-- START Data supplied --

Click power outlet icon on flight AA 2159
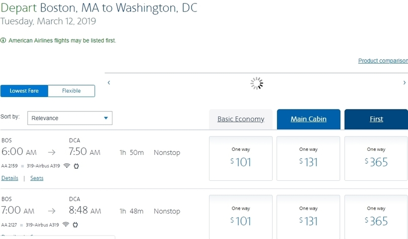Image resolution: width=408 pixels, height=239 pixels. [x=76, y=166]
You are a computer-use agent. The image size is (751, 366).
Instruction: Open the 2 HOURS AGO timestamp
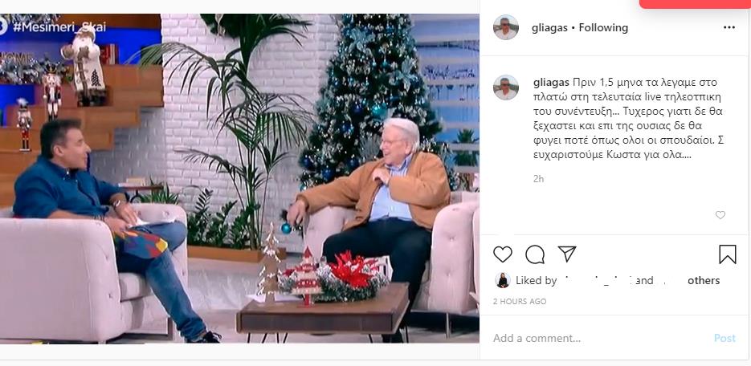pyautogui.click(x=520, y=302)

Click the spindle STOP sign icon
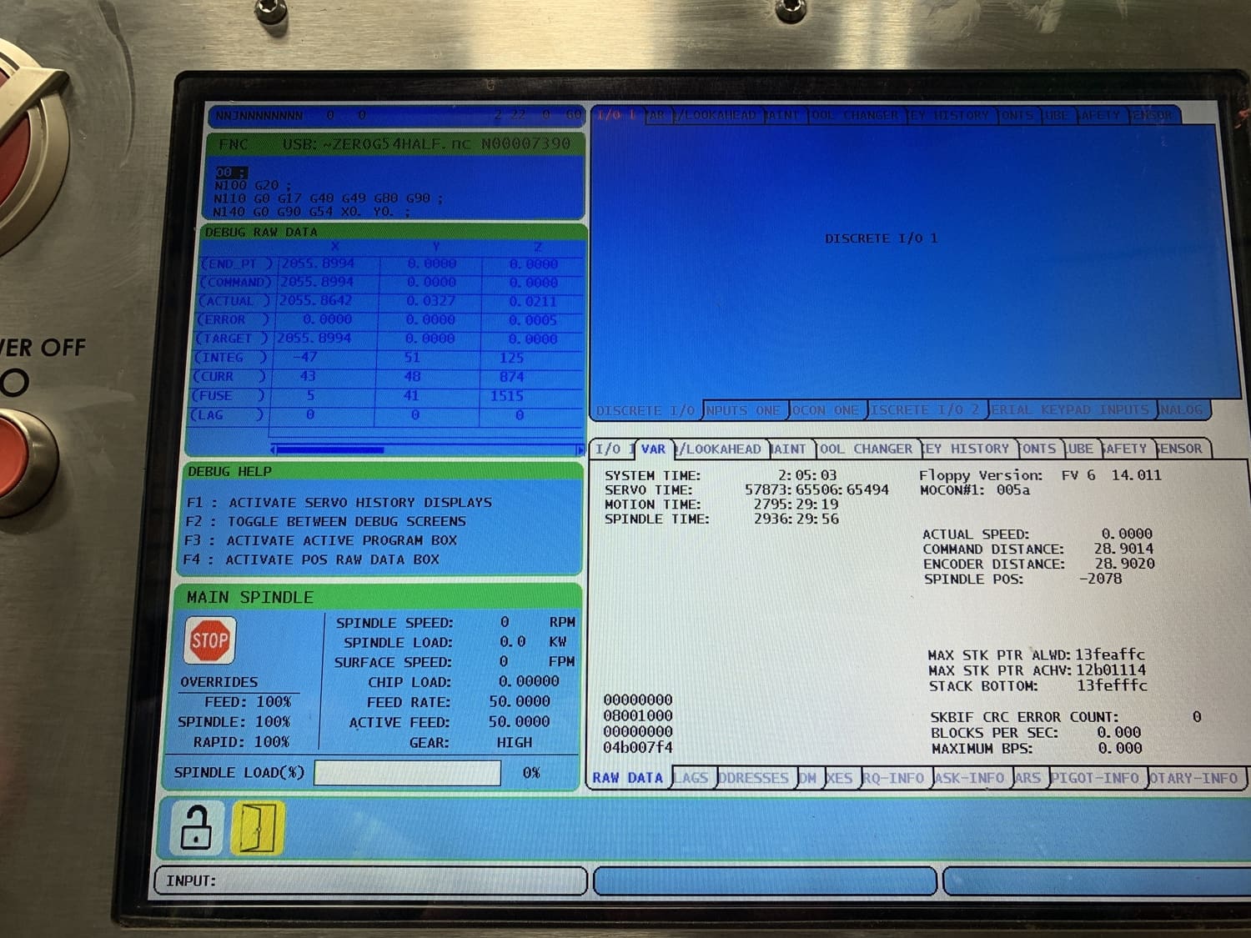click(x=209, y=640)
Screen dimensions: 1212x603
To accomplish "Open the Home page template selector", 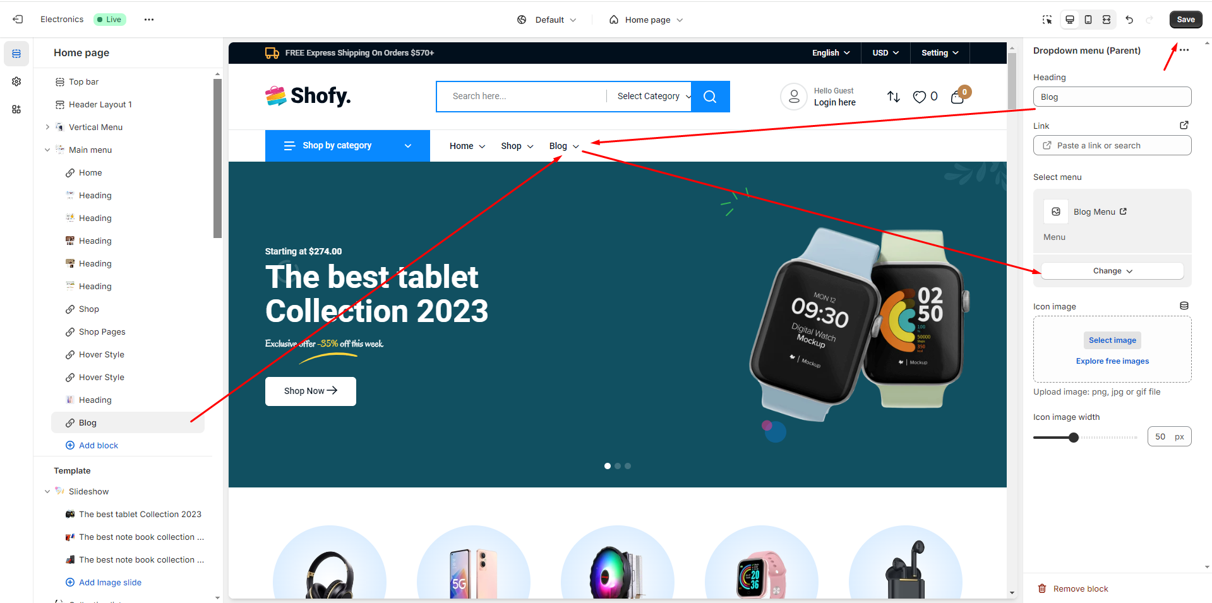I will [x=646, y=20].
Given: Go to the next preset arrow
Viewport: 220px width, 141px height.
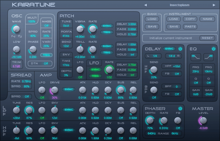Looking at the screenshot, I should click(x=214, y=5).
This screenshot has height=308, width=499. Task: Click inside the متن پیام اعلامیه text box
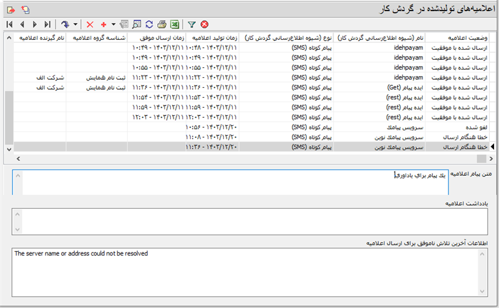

-- END Data supplied --

Retype the records above, from the start through the line containing "click(x=209, y=640)", inclusive. Leave the pictures out.

Click power outlet icon on flight AA 2159
Image resolution: width=408 pixels, height=239 pixels. [x=76, y=166]
You are a computer-use agent. The image size is (751, 366).
Instruction: Open the 2 HOURS AGO timestamp
pyautogui.click(x=520, y=302)

Click the spindle STOP sign icon
click(x=209, y=640)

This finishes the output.